On a 32-bit architecture, each state update involves nine bit shifts (by 5, 20, or 25 bits left/up; or by 7, 12, or 27 bits right/down), six exclusive-OR operations, and three OR operations, using four 32-bit registers. The multiplication is fast if you have a 32×32=64-bit or 32×32=high/low 32-bit operation, but slower if you only have a truncating 32×32=32-bit multiplication. (On ARMv6-m/Cortex-M0/M0+ it is slow, but on ARMv7e-m/Cortex-M3/M4/M7 and better it is just four instructions: muls, mla, umull, and adds.)
Example C code:
#include <stdint.h>
uint32_t prng_u32(uint64_t *state) {
uint64_t x = *state;
x ^= x >> 12;
x ^= x << 25;
x ^= x >> 27;
*state = x;
return ((x * UINT64_C(2685821657736338717))) >> 32;
}
uint64_t hash_96to64(const uint32_t seed[3], const uint32_t fixed[3], const uint8_t rounds[3]) {
union {
uint64_t u64;
uint32_t u32[2];
} state = { .u32 = { 0, 0 } };
uint_fast8_t w = 2;
do {
state.u32[0] = state.u32[0] ^ fixed[w];
state.u32[1] = state.u32[1] ^ seed[w];
uint_fast8_t r = rounds[w];
do {
state.u64 ^= state.u64 >> 12;
state.u64 ^= state.u64 << 25;
state.u64 ^= state.u64 >> 27;
} while (r-->0);
} while (w-->0);
return state.u64;
}
The hash_96to32() is a parametrized hash function, letting you tune each use case using the fixed and rounds parameters. I've found that something like a dozen iterations suffices for a full avalanche effect (at least half the bits differing, whenever the seed value differs by one bit). Each of the fixed values should be nonzero, to ensure the state update rounds have full effect; preferably with both set and clear bits in the least and most significant bits (instead of all-zeros or all-ones).

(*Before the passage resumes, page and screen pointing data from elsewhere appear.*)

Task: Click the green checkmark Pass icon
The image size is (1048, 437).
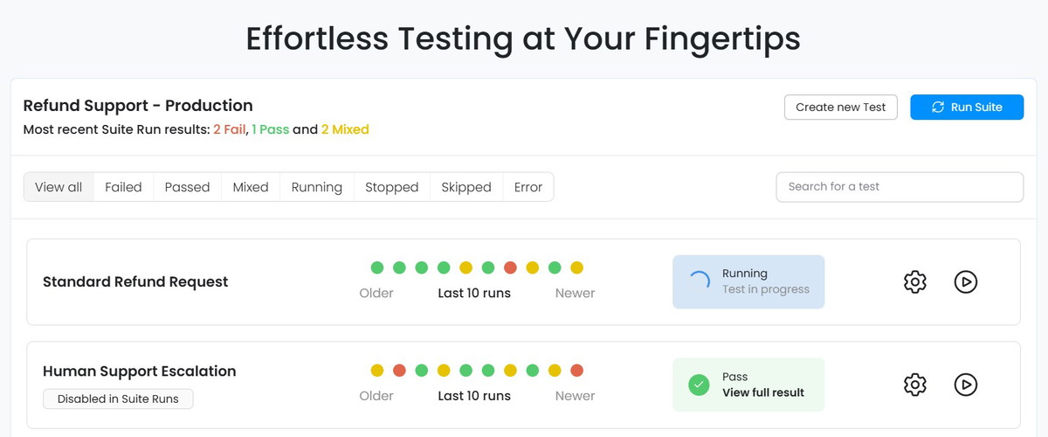Action: (699, 385)
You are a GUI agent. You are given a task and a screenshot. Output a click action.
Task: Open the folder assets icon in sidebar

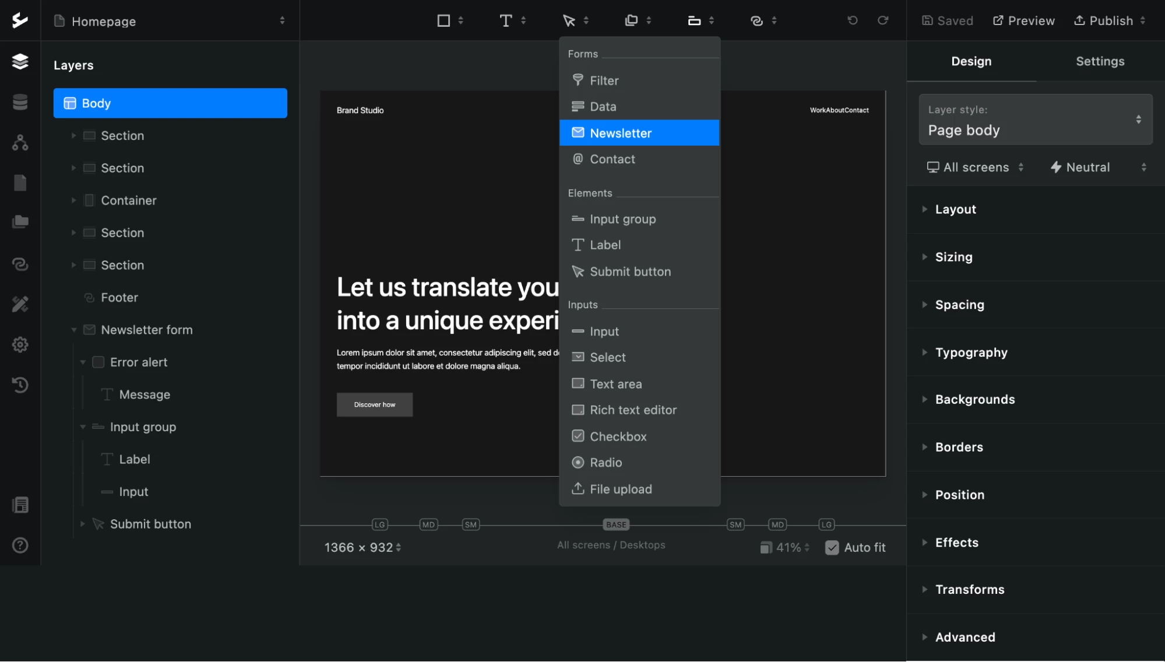20,221
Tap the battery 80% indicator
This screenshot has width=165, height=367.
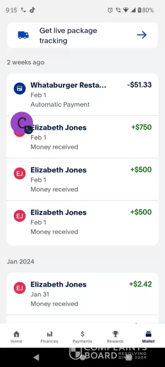[146, 10]
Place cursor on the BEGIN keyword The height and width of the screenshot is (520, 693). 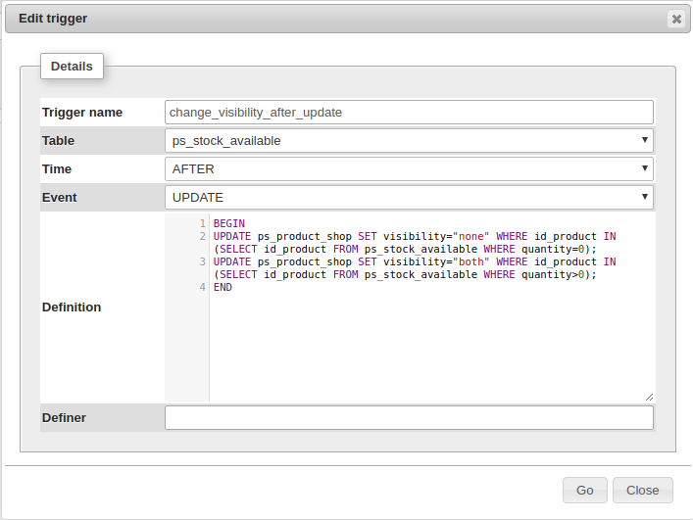point(228,223)
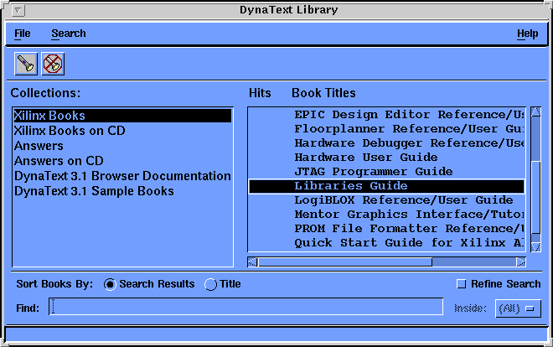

While I am not a mathematician, nor a cryptologist, a lot of stuff I do relies on "random" pseudorandom number sequences, and me understanding the details, so I've had to learn to work with the various methods. Linear feedback shift registers are definitely the fastest. As Xorshift and Xoroshiro variants show, they can be extremely random, too. The two industry benchmarks for empirical randomness testing are the TestU01 framework's BigCrush test suite (which includes over a hundred individual tests), and the Diehard tests by Marsaglia et al. and its derivatives like Dieharder. Using only 32 to 40 high bits of Xorshift64* is not the absolute best (least "weak" results in Dieharder while passing all BigCrush tests), nor the fastest, but it really has no "poor" seeds (except for zero, which is not allowed, and will not occur by itself during normal operation), while the better ones tend to suffer from some "poor" seed states generating less-random sequences so that such seeds need to be "avoided" or worked around. The relative density of poor seeds is not a problem; it is really only the initial sequence that is impacted by "poor" seeds – but we tend to use those initial sequences the most.
Also, apologies for the wall of text: I had a lot to say.